SELECTED EXCERPT
The complex of coincidences, however, could not be attributed to chance selection out of the whole possible field of conjecture. We must remember, too, that a series of such hits increases, at an enormous rate, the odds against accidental conjecture. Of such mere luck I may give an example. I was writing a story of which the hero was George Kelly, one of the 'Seven Men of Moidart.' A year after composing my tale, I found the Government description of Mr. Kelly (1736). It exactly tallied with my purely fanciful sketch, down to eyes, and teeth, and face, except that I made my hero 'about six feet,' whereas the Government gave him five feet ten. But I knew beforehand that Mr. Kelly was a clergyman; his curious career proved him to be a person of great activity and geniality—and he was of Irish birth. Even a dozen such guesses, equally correct, could not suggest any powers of 'vision,' when so much was known beforehand about the person guessed at. I now give cases in the experience of Miss Angus, as one may call the crystal-gazer. The first occurred the day after she got the glass ball for the first time. She writes:

'I.—A lady one day asked me to scry out a friend of whom she would think. Almost immediately I exclaimed "Here is an old, old lady looking at me with a triumphant smile on her face. She has a prominent nose and nut-cracker chin. Her face is very much wrinkled, especially at the sides of her eyes, as if she were always smiling. She is wearing a little white shawl with a black edge. But! … she can't be old as her hair is quite brown! although her face looks so very very old." The picture then vanished, and the lady said that I had accurately described her friend's mother instead of himself; that it was a family joke that the mother must dye her hair, it was so brown and she was eighty-two years old. The lady asked me if the vision were distinct enough for me to recognise a likeness in the son's photograph; next day she laid several photographs before me, and in a moment, without the slightest hesitation I picked him out from his wonderful likeness to my vision!'

The inquirer verbally corroborated all the facts to me, within a week, but leaned to a theory of 'electricity.' She has read and confirms this account.

DATA FOR REVIEW
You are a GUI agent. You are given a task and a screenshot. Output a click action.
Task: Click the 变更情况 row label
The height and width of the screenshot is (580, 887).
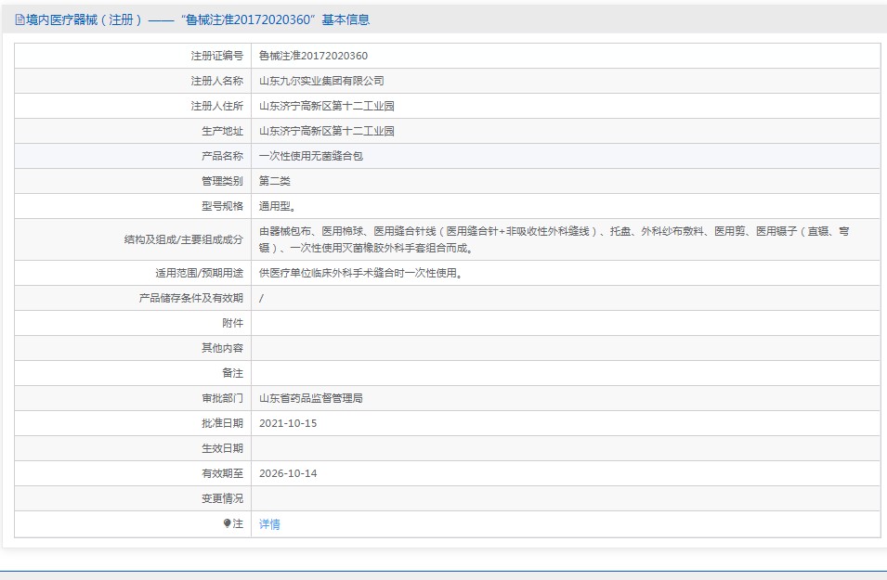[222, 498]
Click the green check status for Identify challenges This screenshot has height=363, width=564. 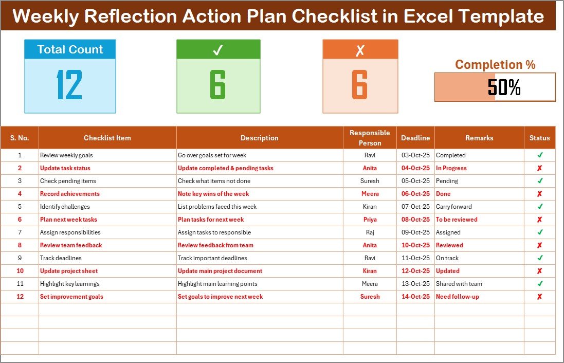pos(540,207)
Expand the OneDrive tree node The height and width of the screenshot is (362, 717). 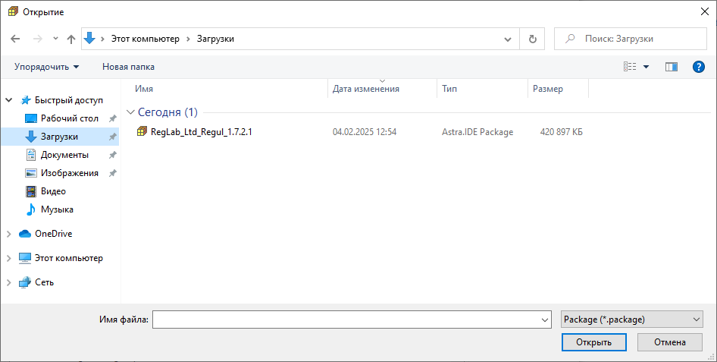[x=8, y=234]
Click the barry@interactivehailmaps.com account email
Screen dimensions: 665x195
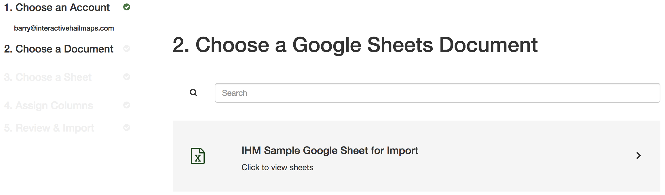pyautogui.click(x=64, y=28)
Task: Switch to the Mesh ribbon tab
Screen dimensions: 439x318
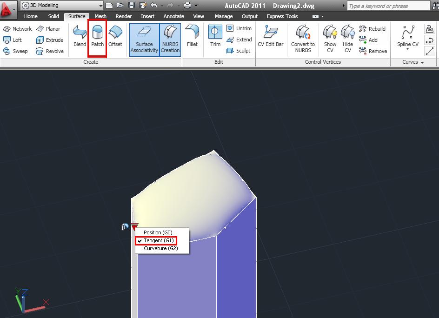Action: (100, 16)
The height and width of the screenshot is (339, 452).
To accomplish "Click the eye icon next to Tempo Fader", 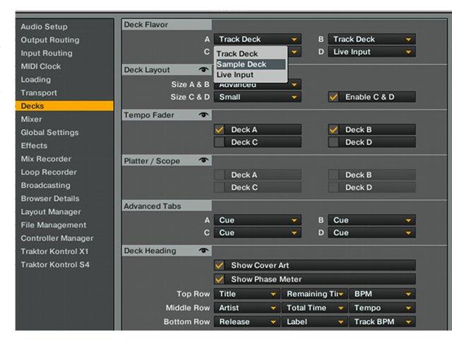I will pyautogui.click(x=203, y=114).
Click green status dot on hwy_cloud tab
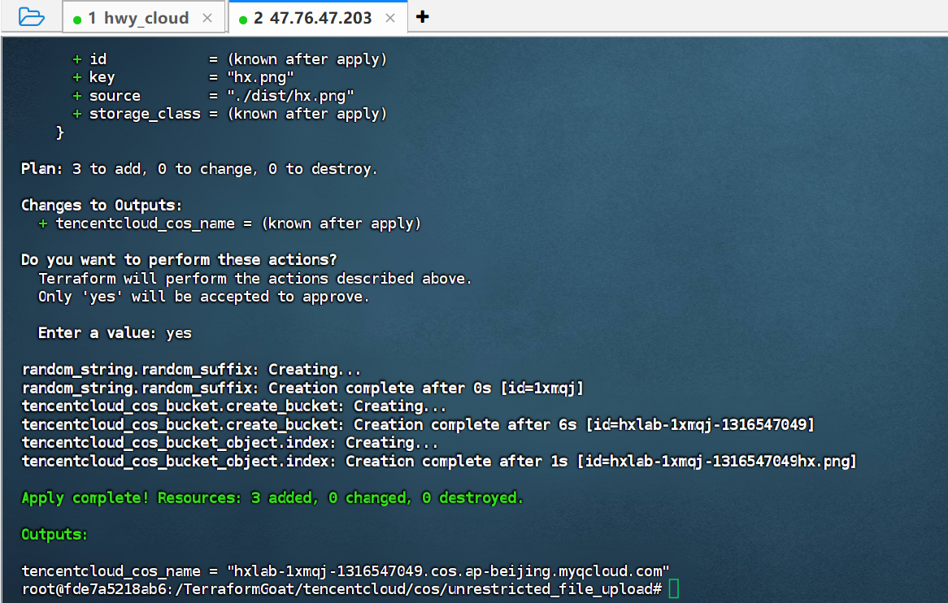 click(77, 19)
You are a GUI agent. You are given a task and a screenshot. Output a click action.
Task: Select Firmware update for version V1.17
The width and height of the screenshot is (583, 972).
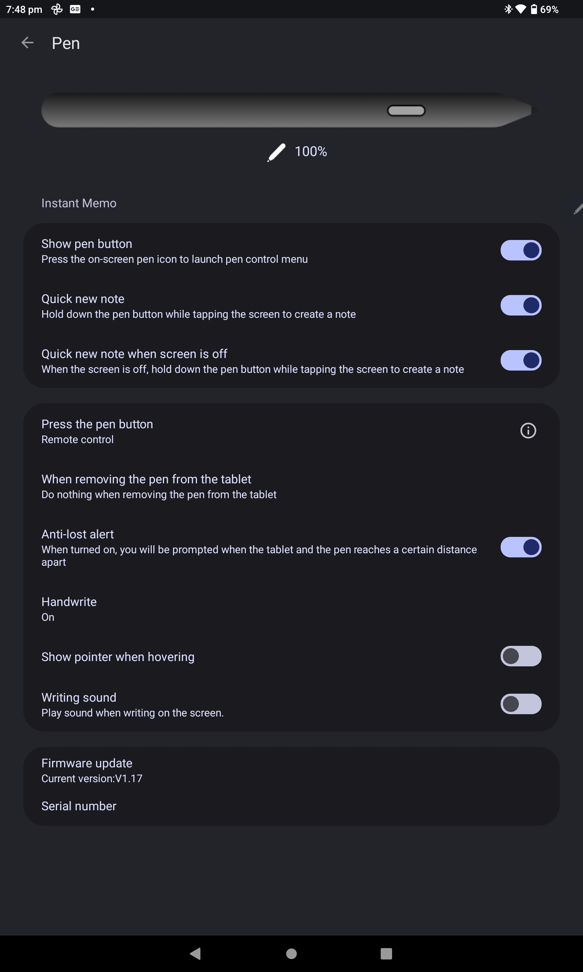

EXERCISE GOAL
Continue the passage on crystal-gazing from the point where it stops. The records have no connection to the text.

RESPONSE
'II.—One afternoon I was sitting beside a young lady whom I had never seen or heard of before. She asked if she might look into my crystal, and while she did so I happened to look over her shoulder and saw a ship tossing on a very heavy choppy sea, although land was still visible in the dim distance. That vanished, and, as suddenly, a little house appeared with five or six (I forget now the exact number I then counted) steps leading up to the door. On the second step stood an old man reading a newspaper. In front of the house was a field of thick stubbly grass where some lambs, I was going to say, but they were more like very small sheep.. were grazing.